1933’de Almanya’daki sandıklardan Adolf Hitler çıkmıştı. Ama Hitler, zaten öncesinden belliydi. Bilimde, teknikte, felsefede o zamana kadar pek görülmemiş bir çıtaya erişmiş olan Alman halkı, bu çıtayı tarihte bir eşi daha görülmemiş bir diktatörün kanlı silahına çevirdi.

Sandıktan hemen önce halkına: “Bana on yıl verin, Almanya’yı tanınmaz hale getireyim!” sözünü veren bir diktatör.

Adolf Hitler, sözünü on yılda değil, ancak on beş yılda yerine getirebildi. Ama fazlasıyla. Çünkü 1945 Nisanında Berlin’deki sığınağında beynine kurşun sıktığında, sadece Almanya’yı değil bütün dünyayı tanınmaz hale getirmişti.

Sandık gafletine düşmeyelim.

Sandıklardan önceden belli olmayan hiçbir şey çıkmaz.

Sandık başı, bir ‘Godot’yu Beklerken’ sahnesi değildir. Godot’lar, aslında hep sandıklara ya uzaklardan alaylı bakışlarla bakanlardır.
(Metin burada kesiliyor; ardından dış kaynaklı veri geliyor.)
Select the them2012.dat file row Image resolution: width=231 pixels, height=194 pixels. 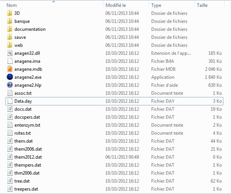[28, 157]
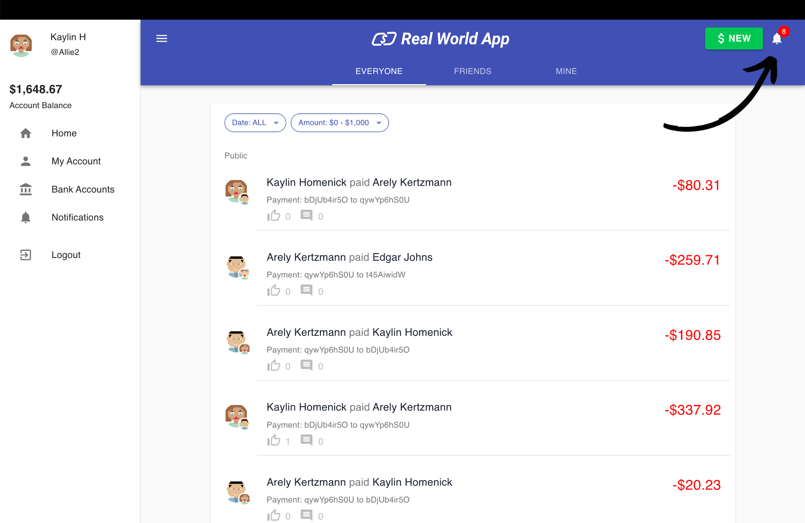Navigate to Home in sidebar

click(64, 133)
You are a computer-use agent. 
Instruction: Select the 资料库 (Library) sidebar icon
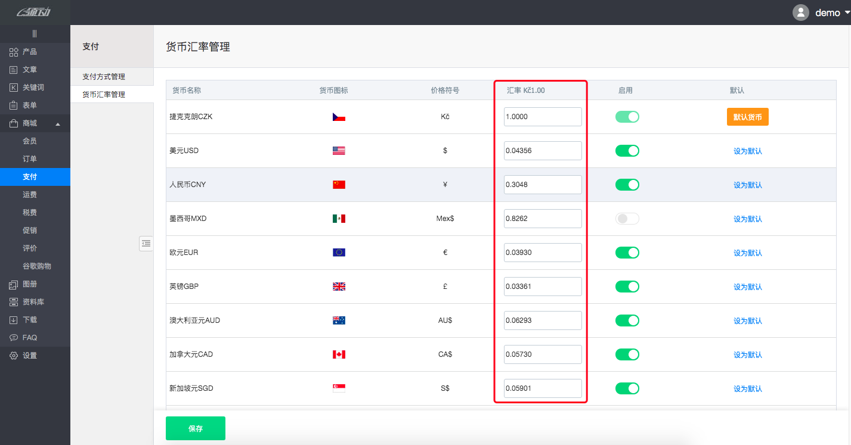click(14, 302)
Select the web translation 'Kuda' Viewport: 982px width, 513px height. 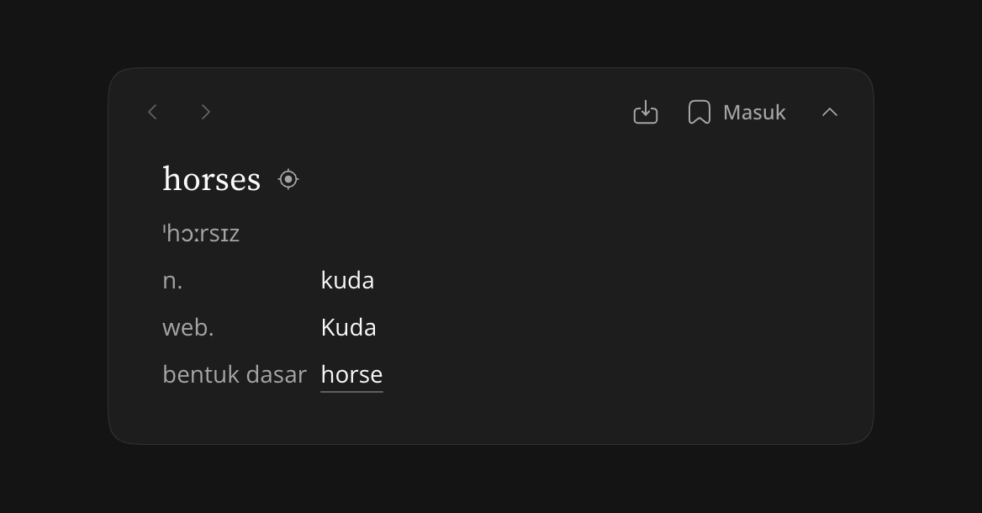pos(348,327)
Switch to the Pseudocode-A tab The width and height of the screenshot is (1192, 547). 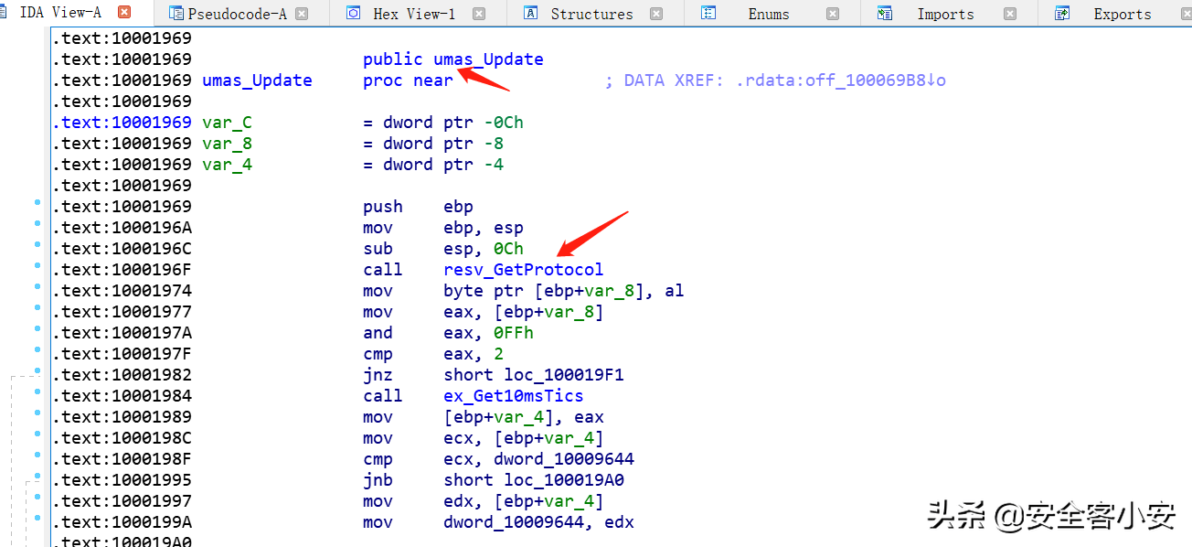[237, 14]
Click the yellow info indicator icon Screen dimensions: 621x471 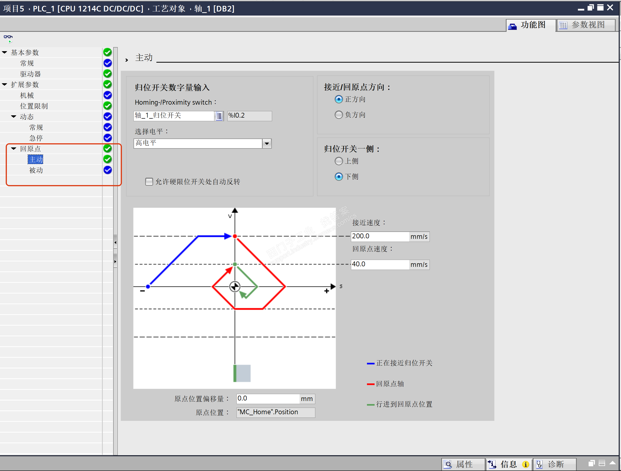click(x=526, y=464)
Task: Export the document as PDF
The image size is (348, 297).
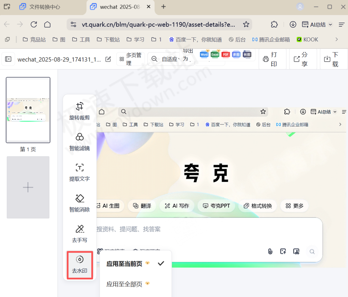Action: [226, 54]
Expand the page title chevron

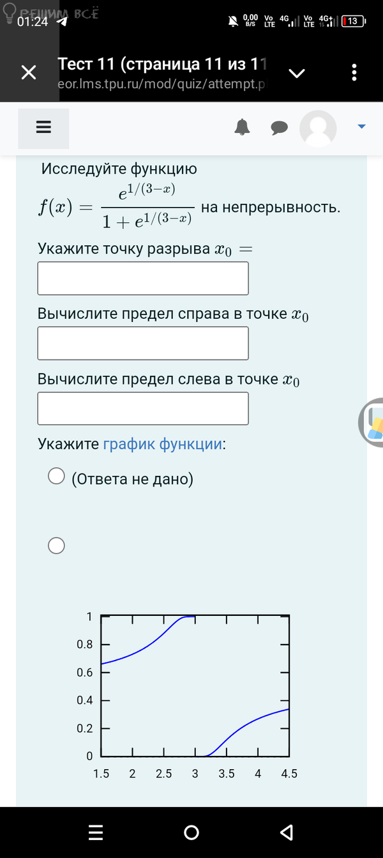point(297,73)
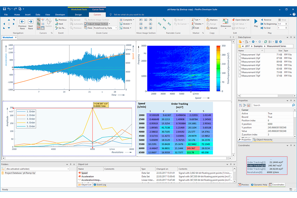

Kalabalıklara söyledikleri de hep aynıdır: “Siz sandıklarda arayadurun, bizler çok önceden beri buralardayız! Üstelik de bizi buralara hep siz getirirsiniz, ve ondan sonra tek yapabildiğiniz, bizi getirmenin sorumluluğunu sandıkların sırtına yıkmaya çalışmak olur!”